If anything, the view of the conservative is similar to that of the rapist. Both believe that they have a right to use force against others. I argue that both are morally wrong, and for the same reason.

What justifies tolerance is not the view that all values are equal. It’s the recognition that initiating force is an evil. That’s not the same thing. But the conservative cannot recognize this fact. To do so would be to admit that what they are advocating is the initiation of force. It means that they don’t differ that much from the socialists they oppose. Both accept big government, both want to use the power of the state to impose their values on the public. Socialists want to force people to be “fair” and conservatives want to force people to be “virtuous.” The liberal doesn’t want to force anyone.
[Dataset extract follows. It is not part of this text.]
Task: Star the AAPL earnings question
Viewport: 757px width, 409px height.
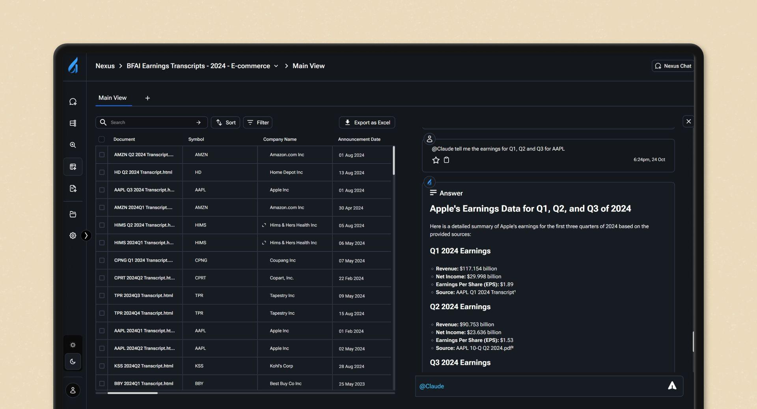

This does not mean that liberals say that one should do nothing when faced with various evils. But the use of force in defense is not the same thing as the initiation of force. That is what the conservative seems to forget. In their system they have basically said that the rapist, and a victim who defends herself, are both moral equals. They are saying that the defending victim has used force just as much as the offending rapist. They make no distinction between defensive force and offensive force. In essence they are doing what the cultural relativist does. The relativist says all values are equal. The conservative says all force is equal. 

To them the fact that force is used to prevent rape means that force can be used to prevent two consenting adults from having a relationship with one another.
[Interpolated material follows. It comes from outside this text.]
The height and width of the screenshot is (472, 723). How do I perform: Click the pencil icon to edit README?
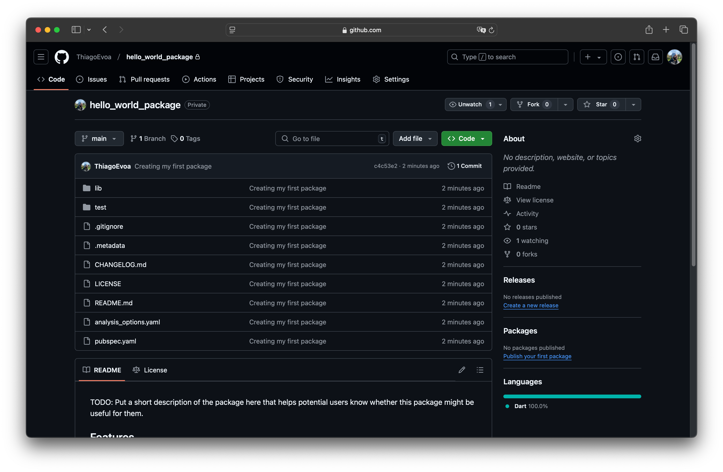[462, 370]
Tolerance is not a denunciation of the existence of values. It does not put all acts on the same level at all. It clearly says that using force is wrong. It’s wrong when used by the Left to make people “fair” and it’s wrong when used by the Right to make them “virtuous.”

In most cases the goals of the Right and the Left are not bad goals. Charity can be beneficial and a good thing to do. We’d probably be better off if chastity among teens were more widely practised. But laudable goals achieved through evil means lose their virtue. Liberalism is merely arguing that goals and means be consistent with one another.
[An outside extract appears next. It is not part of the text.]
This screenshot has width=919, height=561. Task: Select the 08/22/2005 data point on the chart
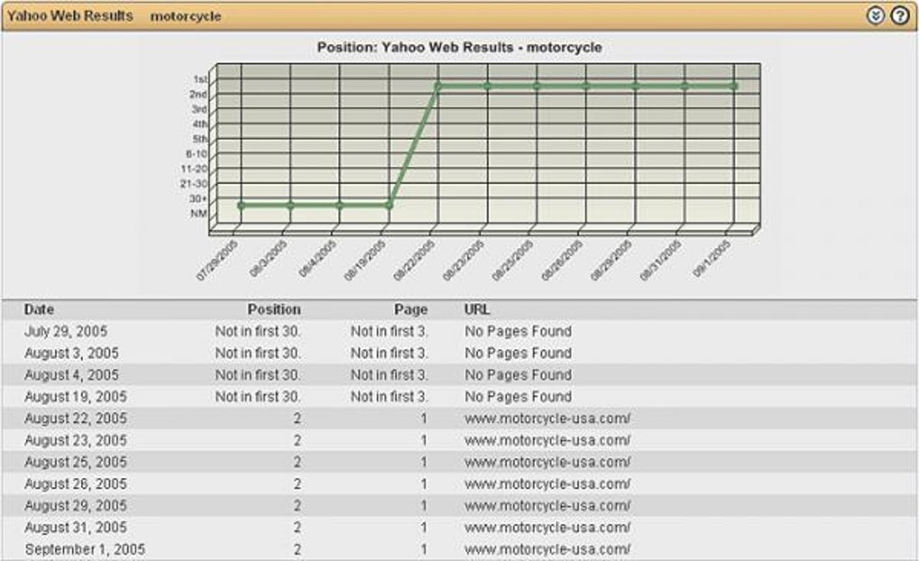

We should also be clear that there are different kinds of tolerance. There is political tolerance and personal tolerance. In a free society people would have the right to do many things which privately we’d say they ought not to do. And the rest of us would have the right to make our displeasure known. That would include such peaceful actions as boycotting a business, refusing to hire people who act in ways we find unacceptable, refusing to rent or sell property to them, or shunning them in general.

None of these actions violate fundamental rights until the law is involved—either by violating rights or refusing to protect the rights of the shunned class—though such actions might violate the expanded version of rights promoted by the Left. Prostitution would be legal in a liberal society but that doesn’t mean that any of us are required to support it involuntarily. The same could be said of many actions. Just as the Left would be free to boycott businesses that don’t “give their fair share to the poor” the Right would be allowed to refuse to rent apartments they own to gay people. Political tolerance means people are free to make choices. But having political tolerance does not preclude the possibility that private individuals would also be free to be intolerant even when their rights are not violated.

A lesbian club would be free to refuse to hire straight men as employees. A Christian businessman would not be forced to hire “sinners” of any stripe. A Methodist could decide to rent his house only to other Methodists. And if most of us wouldn’t like such actions, and I suspect most of us wouldn’t, then we’d be free to boycott or shun these people as well.

1 comment:

  1. "What justifies tolerance is not the view that all values are equal. It’s the recognition that initiating force is an evil." Why? Why is it evil to initiate force? While I agree with much of what you have written, the central conceptual difficulty with which you have not dealt is that if something is immoral (or "evil") there must be an objective basis for so designating it. What is your objective basis for declaring the initiation of force to be evil?